• [À FAIRE]:
(1) Répondez aux questions suivantes à l'aide du texte source :
(a) À combien s'élèvent, hors fonds de concours, les autorisations d'engagement du programme 216 ?
(b) Quel montant sépare les niveaux constatés en exécution en 2013 et en 2014 de la prévision inscrite dans le projet de loi de finances pour 2015 ?
(c) Pour quelles élections l'article 46 supprime-t-il l'envoi à domicile de la propagande électorale sous format papier ?
(2) Recopiez à l'identique le passage du texte source allant de « Le programme 216 » à « soutien du ministère. ».

• [TEXTE SOURCE]:
§

Le programme 216 est doté, hors fonds de concours, de 718,9 millions d'euros en autorisations d'engagement, soit une baisse de 18,5 %. Cette diminution traduit le cycle d'investissements du ministère, alors que l'année 2014 avait été marquée par la rationalisation du pôle judiciaire à Nanterre et la poursuite du regroupement des directions transversales et des services de soutien du ministère.
La sous-dotation de certains crédits pose un problème de sincérité budgétaire. Certes, des économies sont attendues pour les dépenses prévues au titre des refus de concours de la force publique, mais elles ne suffisent pas à expliquer la différence de 24 millions d'euros entre les niveaux constatés en exécution en 2013 et en 2014, et la prévision de dépenses inscrites dans le projet de loi de finances pour 2015.
L'article 46 supprime l'envoi à domicile de la propagande électorale sous format papier pour les élections régionales, départementales et des assemblées de Guyane et de Martinique qui seront organisées au cours de l'année 2015. Comme pour un dispositif d'inspiration analogue, visant à la dématérialisation partielle de la propagande électorale pour les élections européennes, déjà rejeté par l'Assemblée nationale et le Sénat l'an passé, je vous propose de supprimer cet article car la réception de la propagande électorale constitue la principale et parfois la seule information des électeurs sur l'organisation d'un scrutin. La supprimer risque d'encourager l'abstention. En outre, nos concitoyens n'ont pas tous Internet et les zones blanches affectant la couverture d'une partie du territoire accroissent encore les inégalités d'accès à l'information électorale qui résulteraient de ce dispositif, notamment pour les personnes âgées et celles qui maîtrisent mal le français. L'exercice de la démocratie a un coût qu'il convient d'accepter. Le seul motif budgétaire ne saurait justifier la création d'inégalités entre les citoyens dans la participation à la vie politique.

§

• [Éléments du jeu de données]:

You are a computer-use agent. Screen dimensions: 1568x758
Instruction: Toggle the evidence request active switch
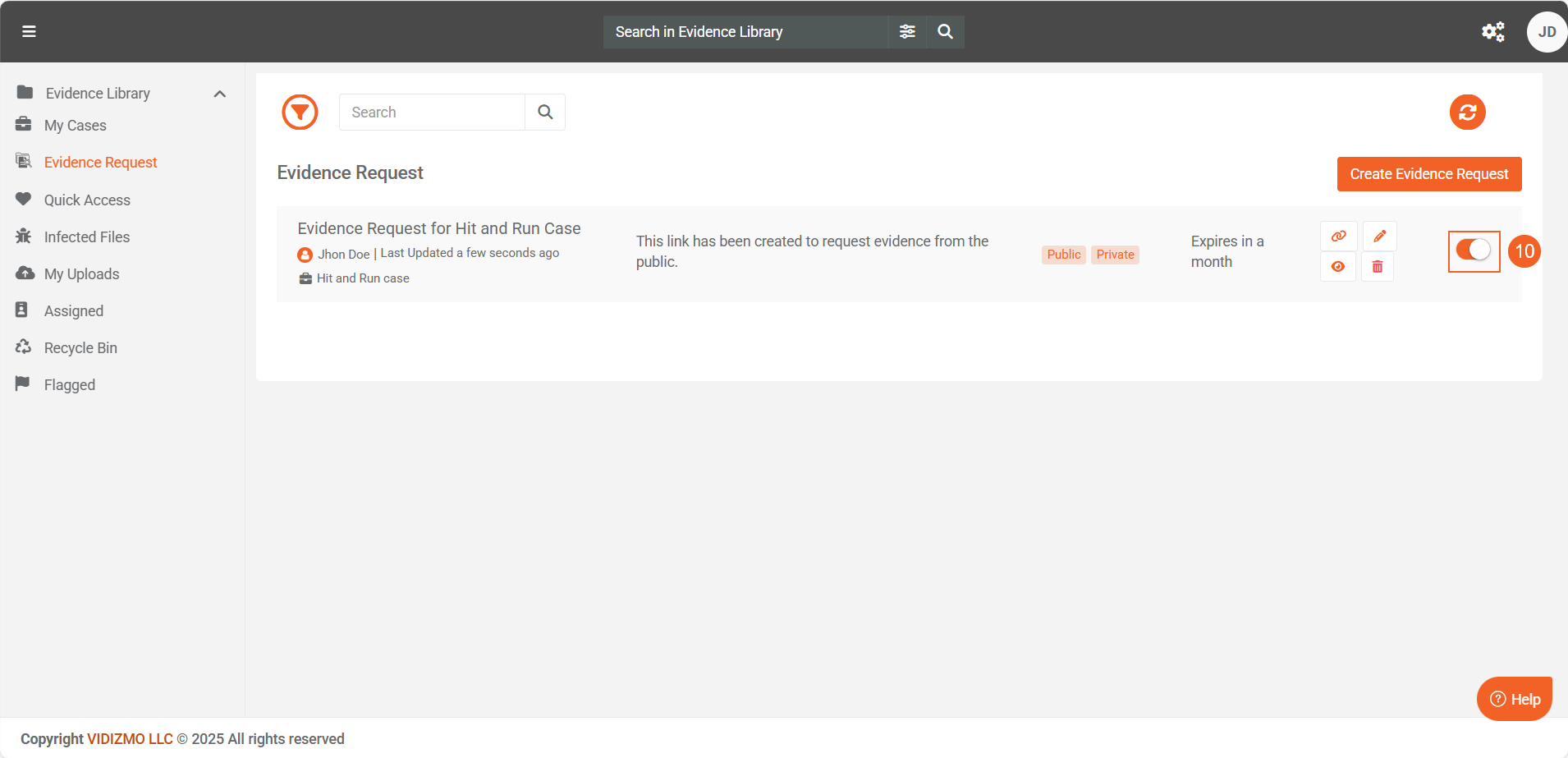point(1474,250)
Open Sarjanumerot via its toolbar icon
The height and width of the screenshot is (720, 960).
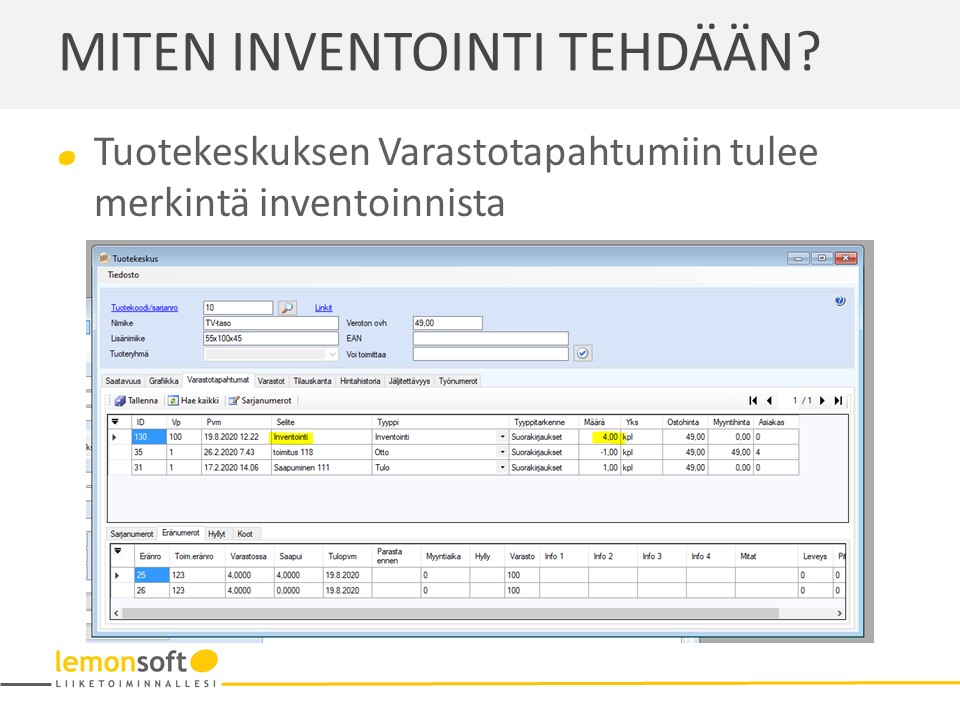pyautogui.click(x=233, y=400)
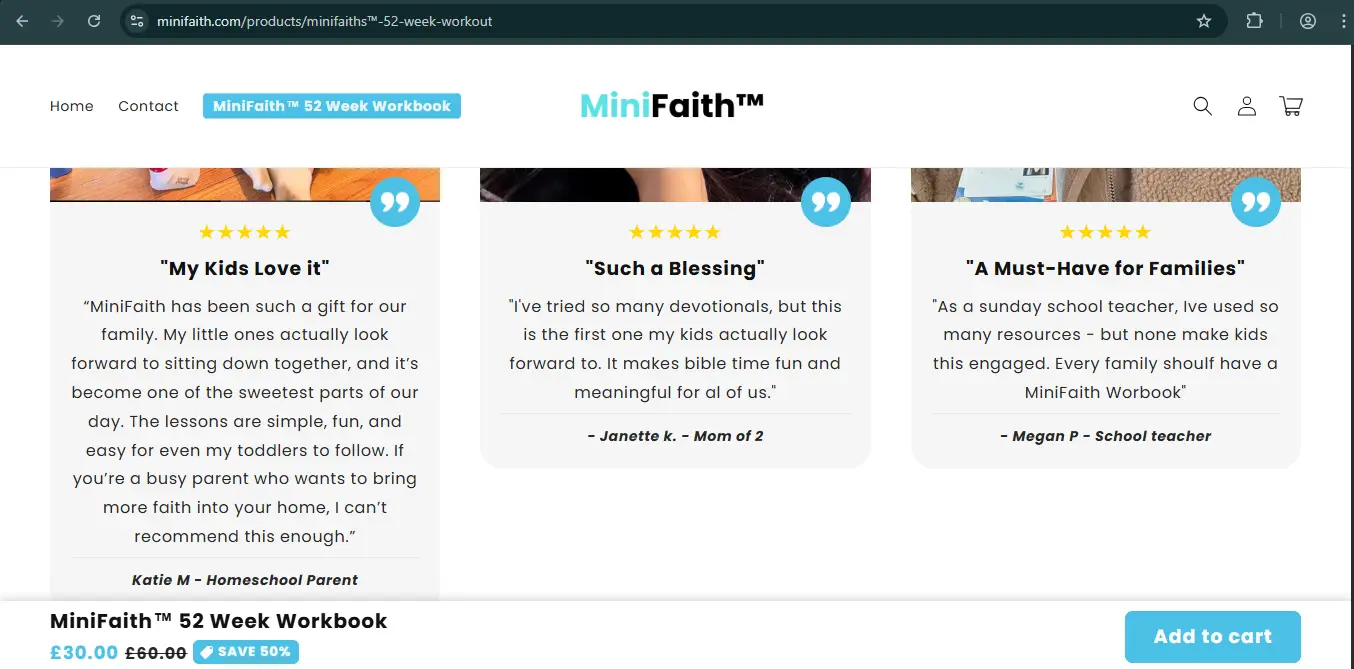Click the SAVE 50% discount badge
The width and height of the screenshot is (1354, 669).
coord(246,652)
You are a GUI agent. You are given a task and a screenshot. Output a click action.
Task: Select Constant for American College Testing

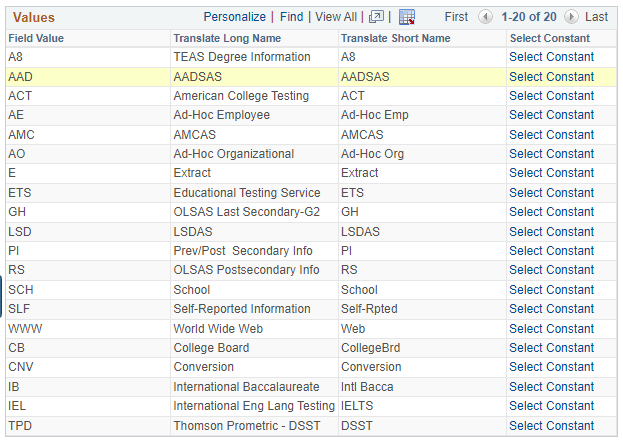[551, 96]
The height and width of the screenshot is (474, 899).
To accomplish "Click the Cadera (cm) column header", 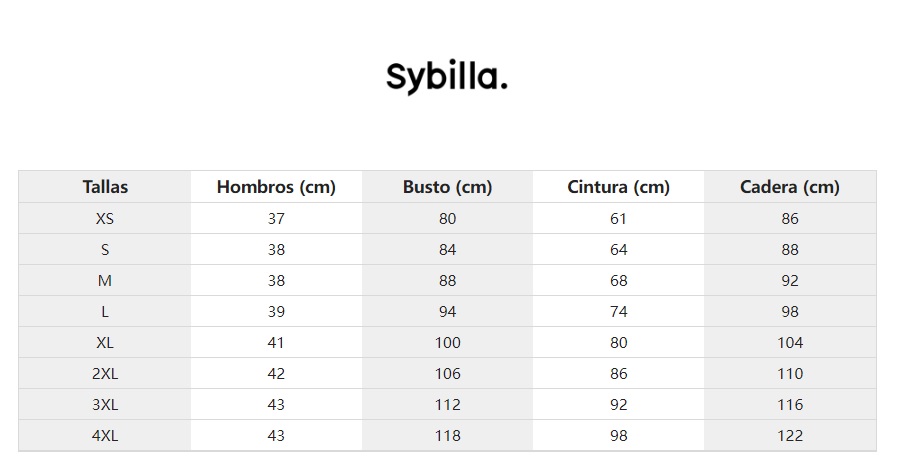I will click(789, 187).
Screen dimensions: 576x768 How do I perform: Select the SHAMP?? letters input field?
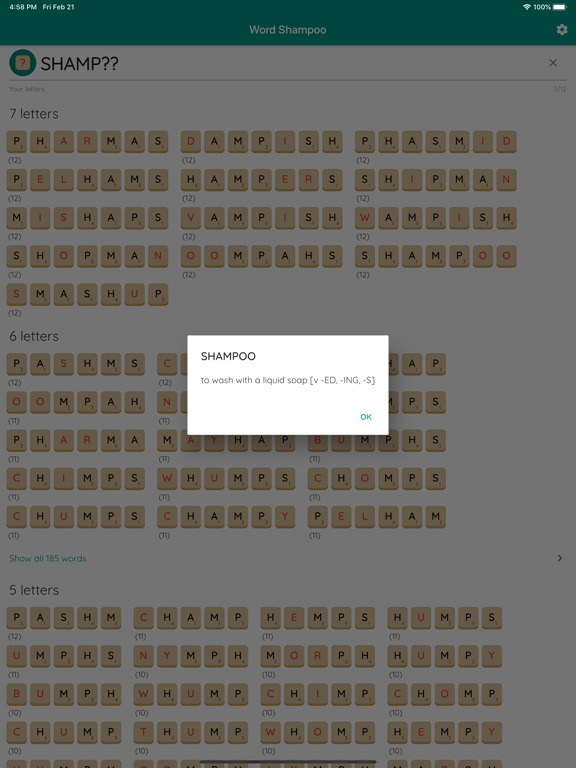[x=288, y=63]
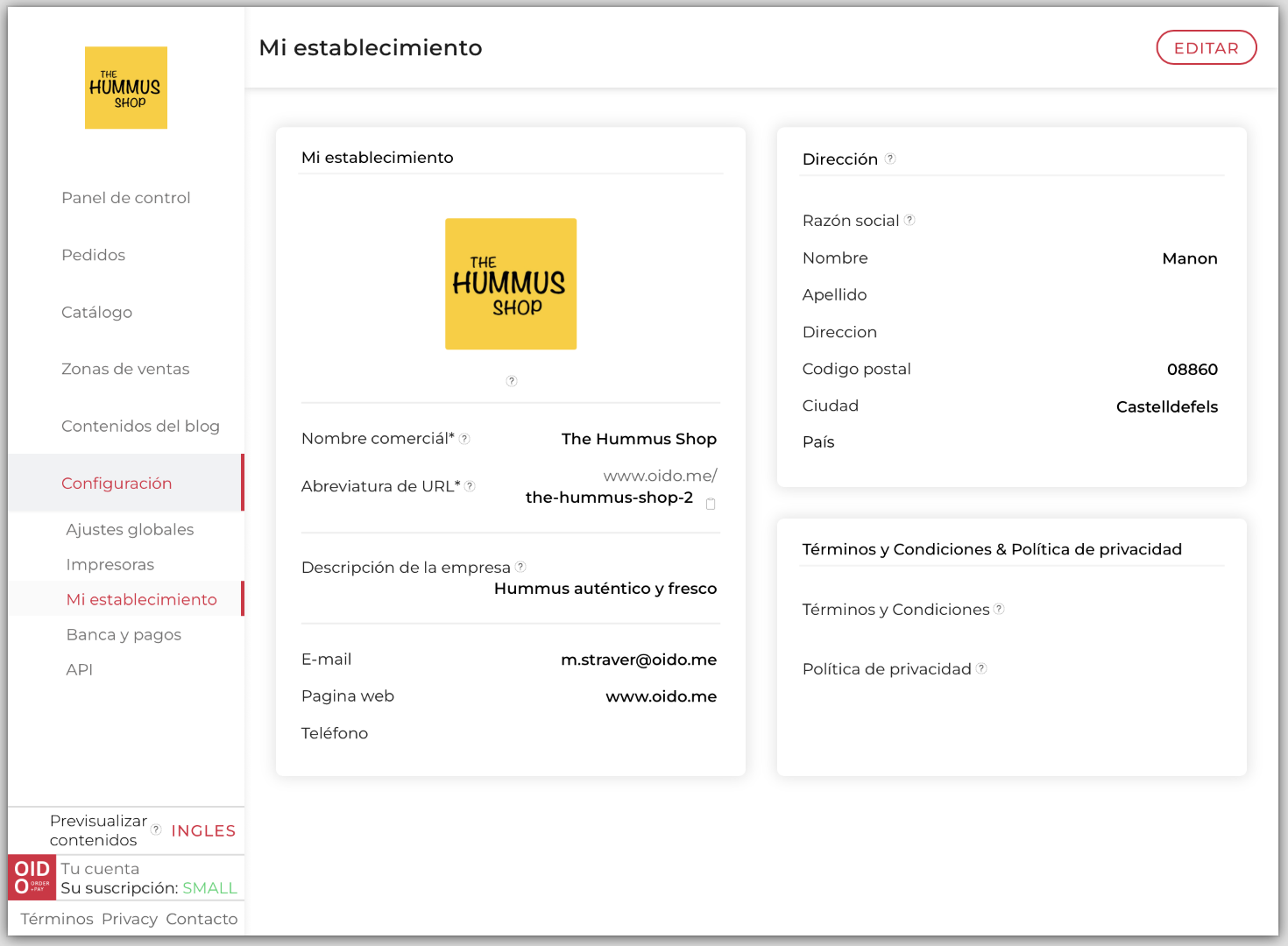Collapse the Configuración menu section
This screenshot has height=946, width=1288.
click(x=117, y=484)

§

• [RÉSULTATS DE L'EXERCICE]:
(1)
(a) 718,9 millions d'euros, soit une baisse de 18,5 %.
(b) 24 millions d'euros.
(c) Les élections régionales, départementales et des assemblées de Guyane et de Martinique qui seront organisées au cours de l'année 2015.

(2)
Le programme 216 est doté, hors fonds de concours, de 718,9 millions d'euros en autorisations d'engagement, soit une baisse de 18,5 %. Cette diminution traduit le cycle d'investissements du ministère, alors que l'année 2014 avait été marquée par la rationalisation du pôle judiciaire à Nanterre et la poursuite du regroupement des directions transversales et des services de soutien du ministère.